Hoy, todas esas víctimas viven con miedo. Miedo a cruzarse a su agresor, miedo a que vuelva a arrastrar a otros a lo que ellas pasaron, y sobre todo, miedo a que nunca se haga justicia.
"Sabíamos que esto iba a pasar", dice una de las mujeres que integró la comunidad y logró salir, pero para ello debió padecer 16 meses tras las rejas en Bouwer. “Volvió a hacer lo mismo, sólo que ahora está más prolijo, más cuidado. Pero el método es igual: captar gente vulnerable, aislarla, usarla, exprimirla. Es un depredador, y la Justicia lo dejó libre".
Un nuevo ciclo
Con una estética esotérica más refinada y un discurso pseudoterapéutico reconfigurado para las redes sociales, Aparicio volvió a dar charlas en Córdoba y en Buenos Aires. La mayoría de los asistentes no sabe nada de su prontuario. Lo siguen por TikTok, por Instagram, por grupos de Telegram, por consejos de conocidos que juran haber "sanado" con sus enseñanzas.

Ya no es la Escuela Seshen, nombre bajo el cual desarrolló sus fechorías no mucho tiempo atrás. Ahora es @egiptoaprenderapensar. Desde allí promociona una masterclass sobre “pensamiento jeroglífico”, y convoca a sus conferencias de revelación. Un detalle: dos mil dólares el cursito, casi un “costo simbólico”, si de lo que se trata es de salvar el alma.
Detrás de esas "conferencias" ya se sabe que repite la vieja estrategia: la promesa de pertenencia, la venta de cursos escalonados con valores exorbitantes, la invitación a retiros espirituales en Traslasierra o a reuniones en Nueva Córdoba, la sugerencia de cortar lazos con familiares “tóxicos”, el llamado a vivir en comunidad. Es una red de captación que se expande en silencio mientras la causa sigue sin que la jueza Carolina Prado, a cargo del Tribunal Oral Federal 2 de Córdoba (secundada por Noel Costa y Fabián Asís) le ponga fecha al demorado juicio, proceso al cual Aparicio llegará (si es que llega) en libertad. La expectativa más realista que manejan los “tiempistas” de tribunales indica que no sería este año.
La bronca y el silencio
Las víctimas insisten en que el Estado tiene que hacerse cargo, no sólo del proceso judicial, sino del cuidado posterior. "Nosotras fuimos usadas y tiradas. Nadie se acercó a darnos ayuda, ni psicológica, ni económica, ni legal. Todo lo que conseguimos fue peleando. Y ahora tenemos que ver cómo este tipo reaparece como si nada, como si fuera un sabio, mientras a nosotras nos siguen preguntando si no éramos cómplices", dice otra de las mujeres que integró el grupo original.
Las querellas exigen que se revoque la libertad del manosanta.
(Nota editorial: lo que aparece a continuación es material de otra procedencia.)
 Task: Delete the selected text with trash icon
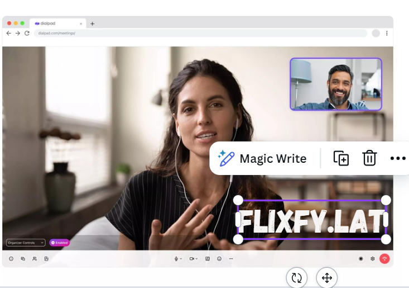369,158
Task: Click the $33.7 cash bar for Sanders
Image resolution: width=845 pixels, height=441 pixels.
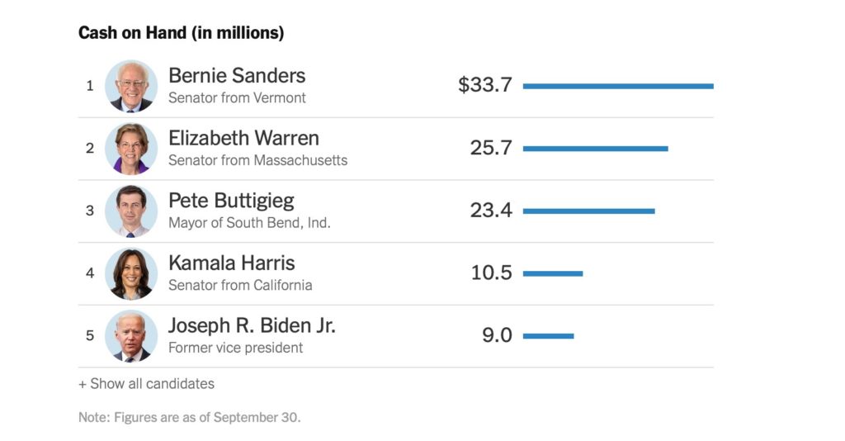Action: coord(618,86)

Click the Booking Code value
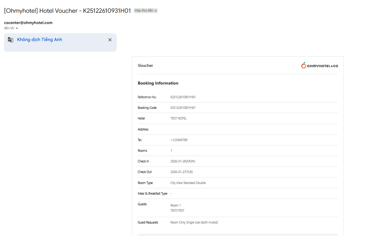point(183,108)
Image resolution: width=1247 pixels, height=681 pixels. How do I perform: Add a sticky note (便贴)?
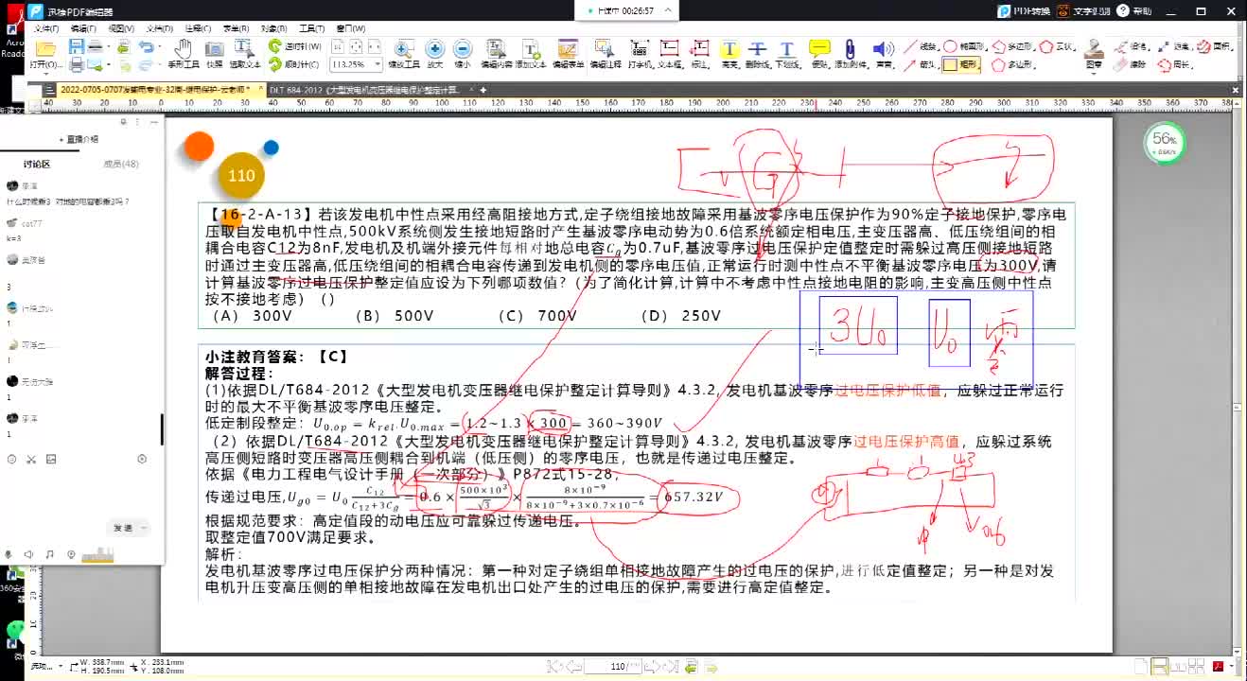point(819,53)
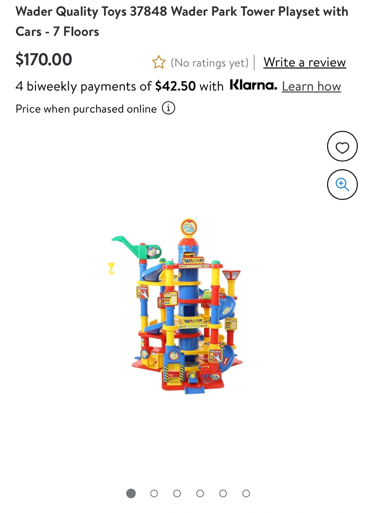Tap the Klarna logo
Viewport: 377px width, 513px height.
click(253, 85)

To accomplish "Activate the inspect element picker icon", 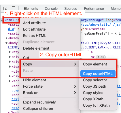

El riesgo era tan obvio que se terminó cumpliendo: el hombre volvió a sus prácticas, tan rentables por cierto. La figura de “peligrosidad procesal” —que alguna vez se debatió en abstracto— ahora toma forma con nombre y apellido. Pero nadie actúa.
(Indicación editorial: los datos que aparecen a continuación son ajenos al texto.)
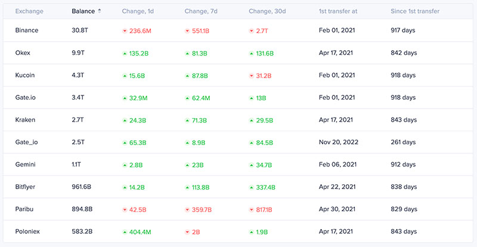Click green up arrow beside 337.4B
This screenshot has width=477, height=247.
point(251,187)
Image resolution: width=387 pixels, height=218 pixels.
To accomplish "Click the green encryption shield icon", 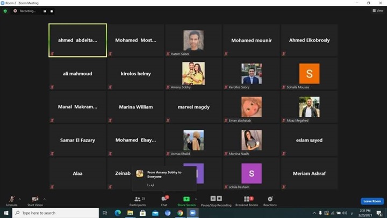I will 5,11.
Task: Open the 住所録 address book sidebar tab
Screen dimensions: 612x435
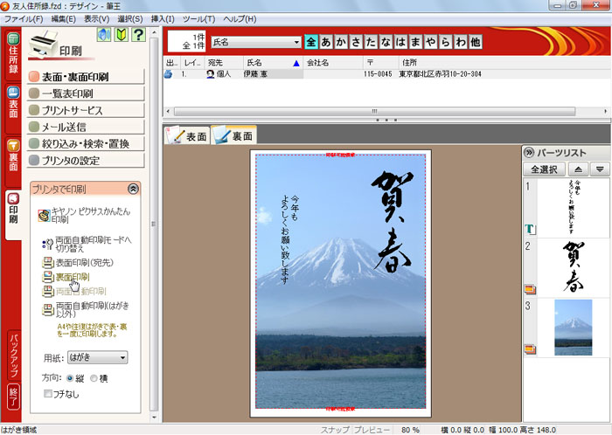Action: click(13, 59)
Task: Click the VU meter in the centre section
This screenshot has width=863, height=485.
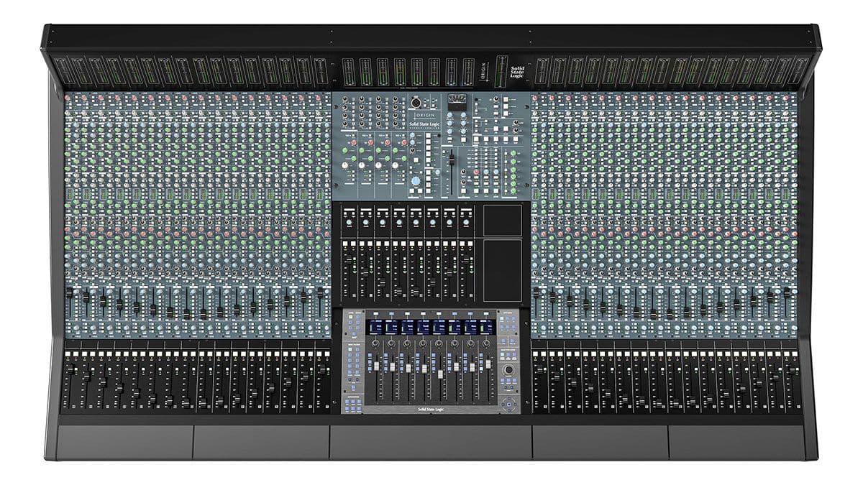Action: 456,102
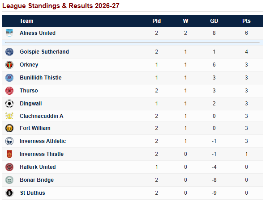Click the Inverness Thistle team name
Viewport: 266px width, 201px height.
[x=42, y=154]
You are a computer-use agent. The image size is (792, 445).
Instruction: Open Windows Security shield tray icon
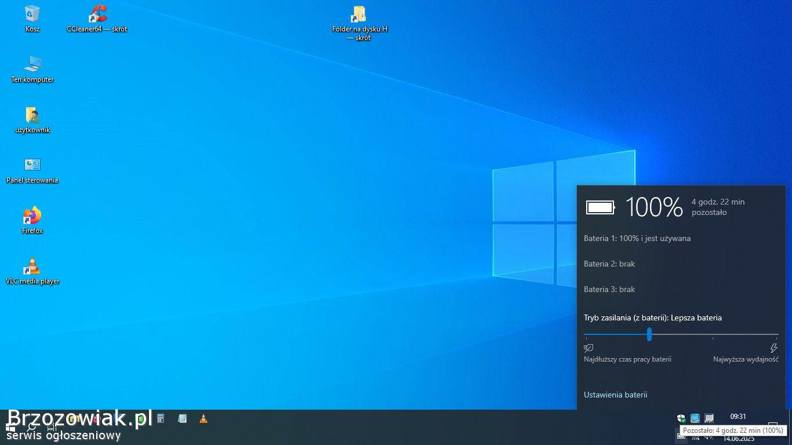coord(681,418)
Mientras tanto, Aparicio camina libre por las sierras, vuelve a predicar, vuelve a captar a sus desprevenidas audiencias. Carolina Cannes, ahora bajo el seudónimo de “Eva Bennu” (@eva.bennu.22), lo acompaña desde la misma casa en la que operaban antes.
También su hijo Máximo lo saluda con reverencia, comentando bajo el mismísimo artículo de Revista El Sur, republicado por un sitio armado por las víctimas para dar visibilidad al horror padecido. Pero ahí Máximo, con nombre y apellido, publica: “Baraká, querido Maestro, Ya estás en libertad. Que los dioses bendigan tu alma. Aún hay personas que te apoyan porque saben quién sos y por qué viniste al mundo. Y los que fueron en contra tuya con el karma se van a encontrar, y el alma de ellos al bajo astral irán”.

El muchacho nunca dejó el campo de Traslasierra, y según denunciaron las víctimas, también participa activamente de la reorganización, tal como se ve en su publicación. La misma estructura, con los mismos actores, repitiendo el mismo guion.
El regreso de Aparicio no es sólo el regreso de un hombre. Es el regreso de una maquinaria de abuso, impune y eficaz. Es el espejo de una Justicia que, por lenta y por tibia, ya no protege a las víctimas: las condena una y otra vez.